Joseph Mallord William Turner: Regulus                                1828

 

 

    There are only few pictures in the world that make my heart sink. Turner’s harrowingly beautiful Regulus definitely leads that list. Turner was always one of my favorite artists, even before I met the Regulus. I admire his devoted attitude toward his work. Once he asked sailors to tie him up to a ship’s mast just to go through a storm on the sea. He wanted to know what a storm would feel like, so he was tied up there for four hours during the storm. Stories like this mesmerize me.
     London’s Tate Gallery is a temple of Turner fanatics. Here hangs the Regulus. When I met the painting for the first time, I did not know about Regulus, who he was and what he did.
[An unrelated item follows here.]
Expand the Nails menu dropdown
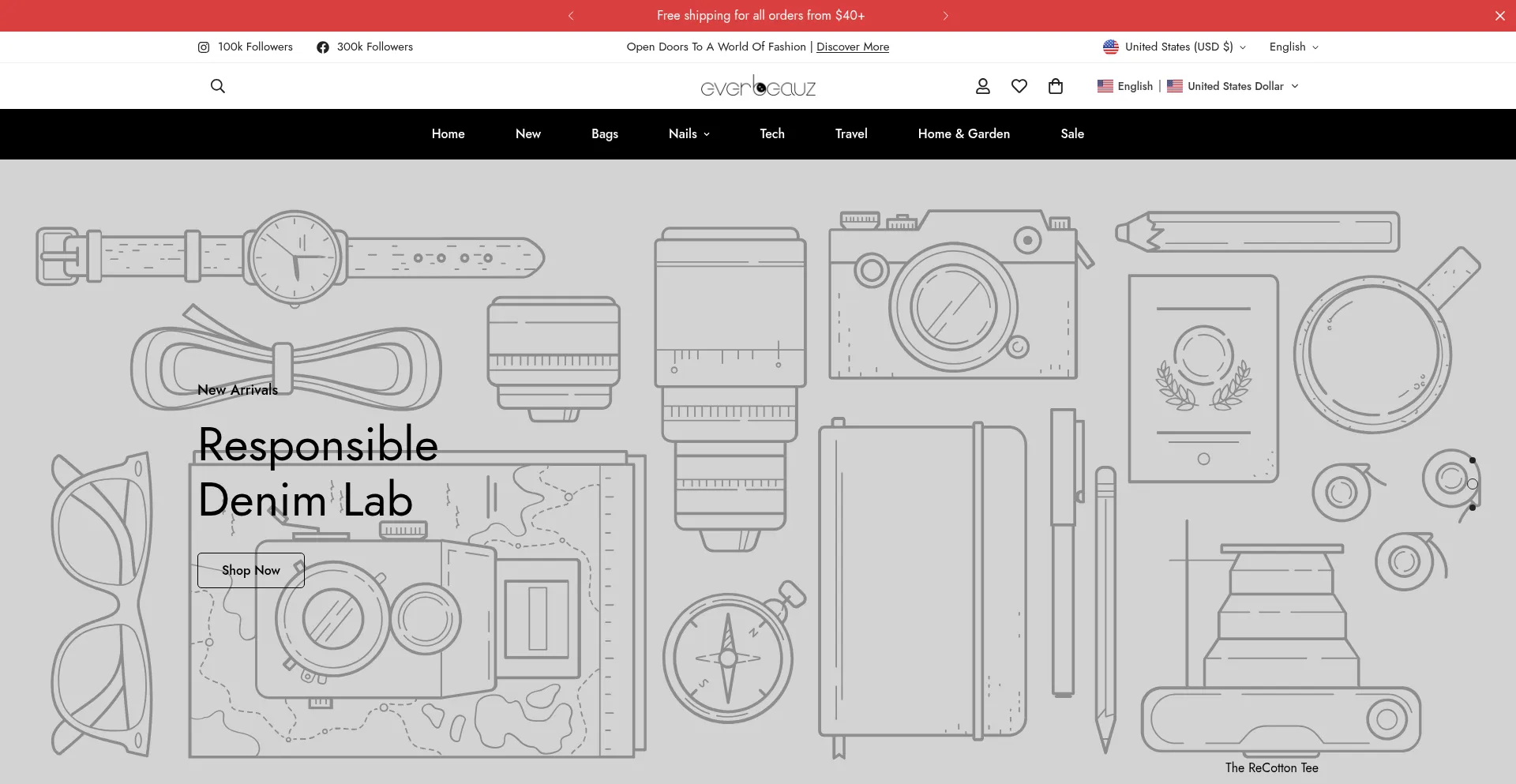The width and height of the screenshot is (1516, 784). pos(689,133)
I just watched the golden yellow color’s wondrous power on the picture. It magnetizes the viewer’s gaze like the white passage when you are going to die.
     I was hypnotized by the bright force but I could not puzzle the connection between the title and the painting. What was Regulus? A latin word I should know? Or was he a person? But there is no main figure in the picture!
     Then I found out that Marcus Atilius Regulus was a Roman consul and soldier who defeated the Carthaginians in 256 B.C., but later was captured by them. The Carthaginians sent him back to Rome to negotiate a peace treaty or prisoner exchange, but he probably rather urged the Senate not to accept the conditions. He returned to Carthage even though he knew what was waiting for him; the angry captors tortured him to death.
     They starved him and kept him in captivity with an elephant to trample him. The Carthaginians even cut his eyelids off and made him stand in a barrel full of nails, upon the burning sun of Carthage, knowing that he could not close his eyes. This beastly cruelty hurts even just writing about it. After I learned Regulus’ sad story, I understood the scene on the painting in an instant.
     I dismayed because I realized that I was Regulus myself. I was standing there, exposed to the sun. I saw what Regulus saw while he was dying, unable to close his eyes or hide from the heat. That was why I could not see Regulus in the painting. Turner depicted the brutal scene from Regulus’ point of view so the viewers could feel his suffer themselves. Because you feel it. It burns. Like hell.
     A painter creates stories and meanings with colors like poets use words. No need to paint the whole story to the canvas. Only picture it using colors so the audience can feel the rest. Like reading between the lines.
     If I look at Turner’s painting I feel the breeze in the air. I hear the sound of the sea waves, and I burn on the sun along with Regulus. I stand beside him and we feel the sun searing our skin. We are looking into the deep golden yellow corridor, imagining walking on its reflection in the sea. The light eventually swallows us, relieving Regulus and me of the pain. We are heroes.